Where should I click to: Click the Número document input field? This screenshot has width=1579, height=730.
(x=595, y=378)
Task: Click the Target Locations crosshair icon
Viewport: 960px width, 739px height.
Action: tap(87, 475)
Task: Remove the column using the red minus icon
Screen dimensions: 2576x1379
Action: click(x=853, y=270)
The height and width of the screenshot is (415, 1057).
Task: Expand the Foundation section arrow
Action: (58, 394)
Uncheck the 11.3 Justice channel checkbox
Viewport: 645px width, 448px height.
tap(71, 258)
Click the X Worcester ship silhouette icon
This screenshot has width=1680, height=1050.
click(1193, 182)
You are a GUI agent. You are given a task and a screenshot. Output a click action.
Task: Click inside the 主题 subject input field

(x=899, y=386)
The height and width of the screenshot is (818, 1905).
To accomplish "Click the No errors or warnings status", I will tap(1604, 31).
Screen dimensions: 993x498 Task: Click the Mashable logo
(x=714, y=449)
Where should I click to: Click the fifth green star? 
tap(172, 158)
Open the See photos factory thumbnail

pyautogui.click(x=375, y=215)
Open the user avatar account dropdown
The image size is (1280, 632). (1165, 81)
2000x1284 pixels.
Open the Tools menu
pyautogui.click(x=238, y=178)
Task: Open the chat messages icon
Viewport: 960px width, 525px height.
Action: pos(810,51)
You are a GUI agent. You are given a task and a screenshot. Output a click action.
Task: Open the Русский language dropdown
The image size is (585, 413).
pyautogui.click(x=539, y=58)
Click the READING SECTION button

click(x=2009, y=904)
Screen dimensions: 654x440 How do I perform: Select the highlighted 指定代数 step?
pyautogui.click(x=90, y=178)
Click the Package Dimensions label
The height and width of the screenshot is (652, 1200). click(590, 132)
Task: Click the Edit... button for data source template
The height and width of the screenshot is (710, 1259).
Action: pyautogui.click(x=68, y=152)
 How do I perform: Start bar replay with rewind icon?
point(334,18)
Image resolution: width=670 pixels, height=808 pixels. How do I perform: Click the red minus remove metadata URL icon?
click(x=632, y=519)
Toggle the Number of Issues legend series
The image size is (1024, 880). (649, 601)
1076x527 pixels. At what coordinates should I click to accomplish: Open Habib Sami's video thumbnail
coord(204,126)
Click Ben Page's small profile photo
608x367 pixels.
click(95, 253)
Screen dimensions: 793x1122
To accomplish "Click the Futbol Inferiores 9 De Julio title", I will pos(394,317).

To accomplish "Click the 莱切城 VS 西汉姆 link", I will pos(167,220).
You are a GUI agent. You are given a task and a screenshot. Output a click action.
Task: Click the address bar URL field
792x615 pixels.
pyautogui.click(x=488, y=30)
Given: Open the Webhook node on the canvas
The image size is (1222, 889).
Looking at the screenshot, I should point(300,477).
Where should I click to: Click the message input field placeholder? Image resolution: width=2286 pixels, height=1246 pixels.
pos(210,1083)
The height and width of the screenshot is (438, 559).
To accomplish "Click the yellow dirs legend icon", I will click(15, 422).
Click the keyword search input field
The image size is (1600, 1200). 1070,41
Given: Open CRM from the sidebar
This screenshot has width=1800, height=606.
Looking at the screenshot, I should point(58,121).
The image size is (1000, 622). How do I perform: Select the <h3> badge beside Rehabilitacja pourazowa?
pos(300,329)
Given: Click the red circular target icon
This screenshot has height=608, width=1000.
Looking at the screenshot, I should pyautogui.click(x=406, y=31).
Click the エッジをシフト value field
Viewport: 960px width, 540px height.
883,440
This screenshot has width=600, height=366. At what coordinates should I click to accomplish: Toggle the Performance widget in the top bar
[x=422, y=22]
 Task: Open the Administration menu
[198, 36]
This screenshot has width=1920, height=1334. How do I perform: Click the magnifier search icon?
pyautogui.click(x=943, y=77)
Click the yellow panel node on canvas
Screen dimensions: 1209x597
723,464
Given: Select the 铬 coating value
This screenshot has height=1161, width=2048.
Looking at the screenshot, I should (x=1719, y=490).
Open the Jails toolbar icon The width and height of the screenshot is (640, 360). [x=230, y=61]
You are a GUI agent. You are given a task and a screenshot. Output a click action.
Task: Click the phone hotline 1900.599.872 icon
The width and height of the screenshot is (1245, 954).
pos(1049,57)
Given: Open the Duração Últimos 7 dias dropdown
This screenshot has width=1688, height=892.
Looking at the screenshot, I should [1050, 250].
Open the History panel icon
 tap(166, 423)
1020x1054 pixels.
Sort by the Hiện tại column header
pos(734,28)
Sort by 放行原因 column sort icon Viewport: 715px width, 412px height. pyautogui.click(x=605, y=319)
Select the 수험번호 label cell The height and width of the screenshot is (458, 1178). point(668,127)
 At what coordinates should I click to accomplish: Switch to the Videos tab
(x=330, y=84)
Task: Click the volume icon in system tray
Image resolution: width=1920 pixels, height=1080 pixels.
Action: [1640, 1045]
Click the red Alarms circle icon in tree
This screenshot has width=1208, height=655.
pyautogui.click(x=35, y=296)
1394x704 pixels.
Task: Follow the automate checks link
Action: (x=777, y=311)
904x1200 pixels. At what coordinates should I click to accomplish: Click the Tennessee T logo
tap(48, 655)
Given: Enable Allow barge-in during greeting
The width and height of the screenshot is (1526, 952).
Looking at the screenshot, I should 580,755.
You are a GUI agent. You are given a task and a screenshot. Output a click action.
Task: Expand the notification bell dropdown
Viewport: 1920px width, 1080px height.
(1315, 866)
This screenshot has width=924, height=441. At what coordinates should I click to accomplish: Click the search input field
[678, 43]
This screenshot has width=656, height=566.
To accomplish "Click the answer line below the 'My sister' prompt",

• • • •

Reproduce verbatim the entries from the line containing "At what coordinates should I click to accomplish: Switch" through the line containing "tap(48, 655)", inclusive of both, and output nothing else.

 At what coordinates should I click to accomplish: Switch to the Videos tab
(x=330, y=84)
Task: Click the volume icon in system tray
Image resolution: width=1920 pixels, height=1080 pixels.
Action: [1640, 1045]
Click the red Alarms circle icon in tree
This screenshot has width=1208, height=655.
pyautogui.click(x=35, y=296)
1394x704 pixels.
Task: Follow the automate checks link
Action: (x=777, y=311)
904x1200 pixels. At what coordinates should I click to accomplish: Click the Tennessee T logo
tap(48, 655)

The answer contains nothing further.